The institute has been called upon by committees of the Parliament of Canada to provide expert testimony on security issues, which has included appearances before the Special Senate Committee on the Anti-terrorism Act and the House of Commons Standing Committee on Justice, Human Rights, Public Safety and Emergency Preparedness in 2005, the Special Senate Committee on Anti-terrorism in 2010, the House of Commons Standing Committee on Public Safety and National Security in 2015, and the Standing Senate Committee on National Security and Defence in 2016.

During the COVID-19 pandemic, the institute partnered with the CEO Global Network to put on a series of webinars on security issues.

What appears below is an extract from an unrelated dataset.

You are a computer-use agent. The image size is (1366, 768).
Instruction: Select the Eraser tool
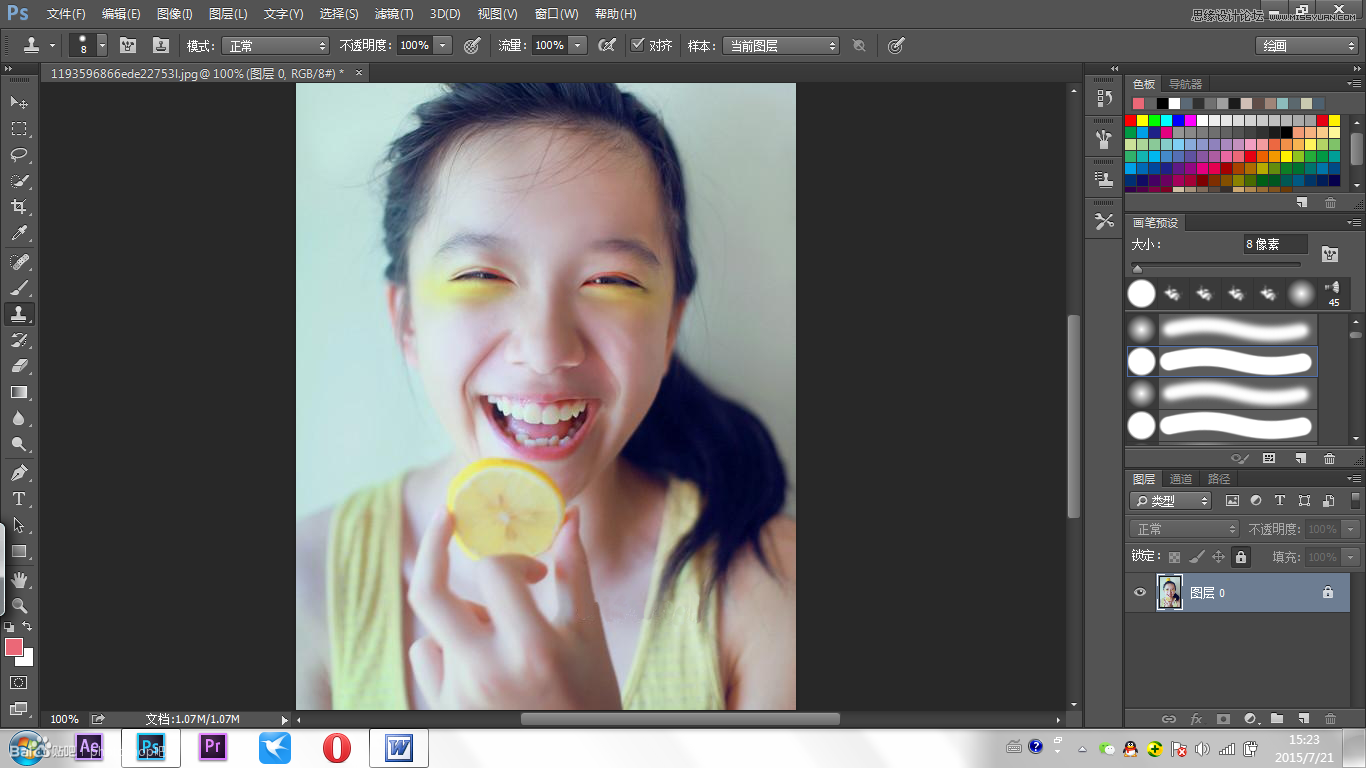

According to the 2019 Global Go To Think Tank Index Report (Think Tanks and Civil Societies Program, University of Pennsylvania), the institute ranks as the 36th-best think tank in Canada and Mexico.

==Funding==
The Mackenzie Institute is a non-profit organization that depends upon individual donors and charitable foundations and does not accept government funding. It has been a registered charity with the Canada Revenue Agency since 1992, and it had revenues of $87,926.00 against expenses of $93,303.00 in 2018.

==Governance==
The Mackenzie Institute has an advisory board and a board of governors. As of July 2020, the advisory board was chaired by Lewis W. MacKenzie, a retired Canadian general, and the board of governors was chaired by Lou Milrad, a retired business and technology lawyer. Its past chair was David McFadden.

==Controversy==
Several newspaper reports have described the Mackenzie Institute as a conservative or right-wing organization. In 1994, the journalist Michael Valpy criticized the institute for producing what he described as an ideologically-driven report of supposed "leftist conspiracies." John C. Thompson, the institute's president, repeatedly rejected such descriptions and described himself as a "classical liberal," Thompson wrote, "If being a traditional liberal these days means being condemned as a right-wing nut, I plead guilty."

In July 1995, members of the Animal Liberation Front allegedly sent a pipe bomb to Thompson's office in Toronto. His assistant could have been killed except that the device's battery had become disconnected through mishandling by Canada Post.

In 2005, the Mackenzie Institute released a report entitled "Waiting for the Kaboom: Indicators to Watch for," which was described as a citizen's guide to finding terrorists. In the report, Thompson encouraged Canadians to watch for thefts of credentials and credit cards, attempts to buy weapons in bulk, increased visits to access tunnels under office towers, and large groups of men living together "for no apparent purpose." He also warned Canadians about people wearing bulky clothing in hot weather and argued that suicide bombers sometimes wear several sets of underwear to protect their groins for the virgins, believed by them to be received by martyrs in the afterlife. Those guidelines were welcomed by some law enforcement groups but also were met with some criticism. The Canadian Public Safety Ministry declined to comment on the release.

The institute later issued a revised version of the report, under the new title "Precursors of Hostile Intent: Signs of a Potential Terrorist Attack."